Grant Hill Macleod, AB

Mr. Speaker, the parliamentary secretary talks about co-operation with the inquiry. Listen to the story that comes out of the commissioner's attempt to get at the facts on the shredding.

The first thing the department did was try to block him in court with a legal challenge. The second thing the department did was lie to him to say that the documents did not even exist. Now the commissioner has to go back. He is inquiring about why it blocked him.

The victims simply ask one thing: why is this government continually blocking the truth for them, not for me but for them?

Krever Inquiry
Oral Question Period

11:30 a.m.

Eglinton—Lawrence
Ontario

Liberal

Joe Volpe Parliamentary Secretary to Minister of Health

Mr. Speaker, it is unfortunate that the hon. member opposite would try to draw sympathy for a very tragic situation.

He will recall-and if he does not, other members will-that it was Liberal Party members on this side of the House who called for the Krever inquiry in the first place. Second, they insisted it have access to all the information. Third, the department did comply. The hon. Minister of Health ensured all information would come forward.

All the preliminary recommendations from the Krever inquiry were complied with immediately as they related to the federal government. The only questions that came out of the Krever inquiry led to this question. Once the Minister of Health received the final report he acted on it immediately. That was on January 21 and on January 30 he handed that final report to the solicitor general.

There is no cover-up. Wake up.

Pearson Airport
Oral Question Period

11:35 a.m.

Bloc

Paul Crête Kamouraska—Rivière-Du-Loup, QC

Mr. Speaker, my question is for the deputy prime minister.

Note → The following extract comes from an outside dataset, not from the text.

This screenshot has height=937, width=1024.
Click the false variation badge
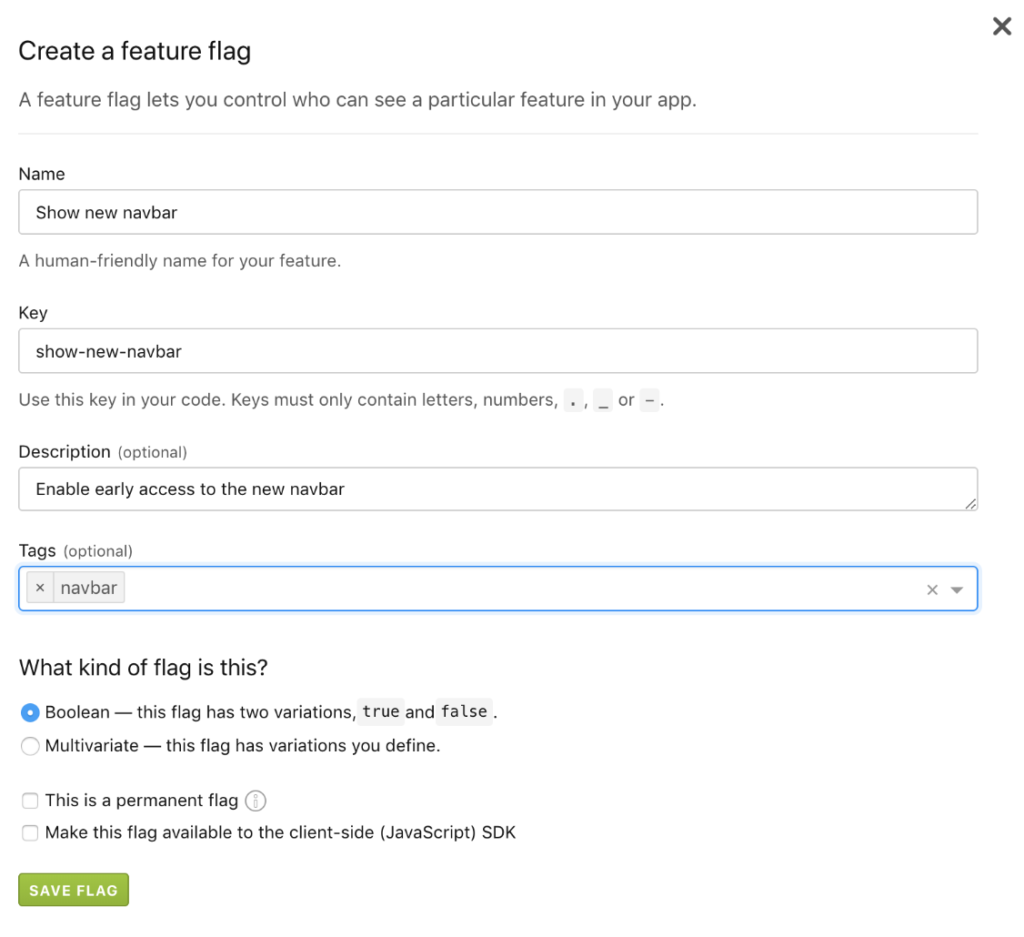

On the issue of the cancellation of the Pearson airport privatization deal, the transport minister confirmed that the government is ready to settle out of court with the Pearson developers. Also, we have learned that more than four tentative out of court settlements had been negotiated between the developers and the federal government but that, each time, the deal was rejected by the prime minister's office.

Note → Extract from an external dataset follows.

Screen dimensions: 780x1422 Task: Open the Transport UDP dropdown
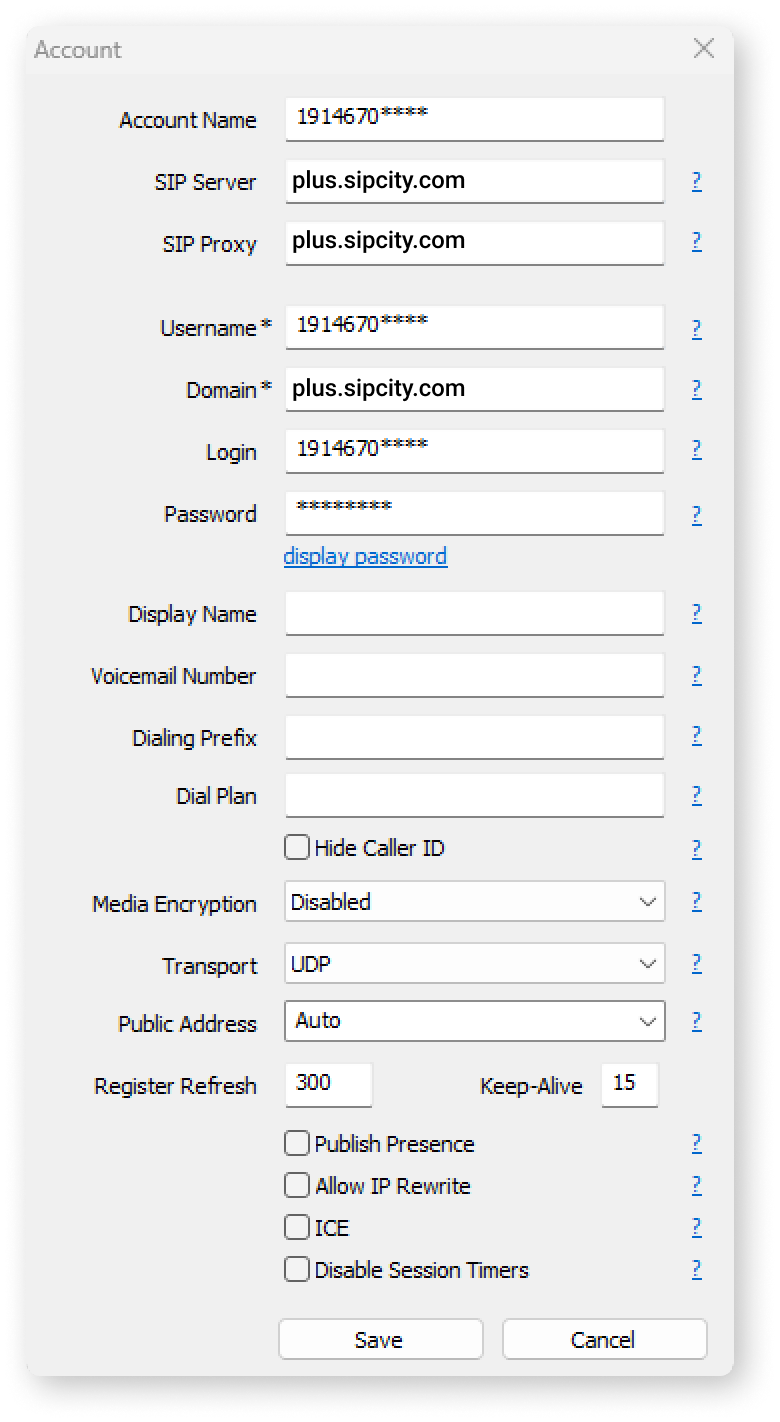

Will the government acknowledge that it is secretly negotiating with the Pearson developers an out of court settlement that could cost between $85 million and $100 million to Quebec and Canadian taxpayers?

Pearson Airport
Oral Question Period

11:35 a.m.

Victoria
B.C.

Liberal

David Anderson Minister of Transport

Mr. Speaker, the hon. member's question is based on a number premises which in fact are totally speculative and in many cases wrong.

I can assure him that I have absolutely no knowledge of any negotiations currently taking place with Pearson airport's T1 and T2 corporation.

Obviously in any legal dispute there is the possibility of a settlement. As a general rule it is in the best interest of parties to arrange for settlement out of court. But I have absolutely no knowledge of any such discussions taking place at the present time. The question simply is based on false information and is inaccurate.